**Supplied material:**
------------------------------------------------

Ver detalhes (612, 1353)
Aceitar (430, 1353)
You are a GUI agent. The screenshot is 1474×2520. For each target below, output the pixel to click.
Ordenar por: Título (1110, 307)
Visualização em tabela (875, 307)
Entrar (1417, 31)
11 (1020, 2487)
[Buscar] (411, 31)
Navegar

------------------------------------------------

Copy the records above verbatim, starting with the line that contains "You are a GUI" and continuing through the last line of the records.

**Task response:**
You are a GUI agent. The screenshot is 1474×2520. For each target below, output the pixel to click.
Ordenar por: Título (1110, 307)
Visualização em tabela (875, 307)
Entrar (1417, 31)
11 (1020, 2487)
[Buscar] (411, 31)
Navegar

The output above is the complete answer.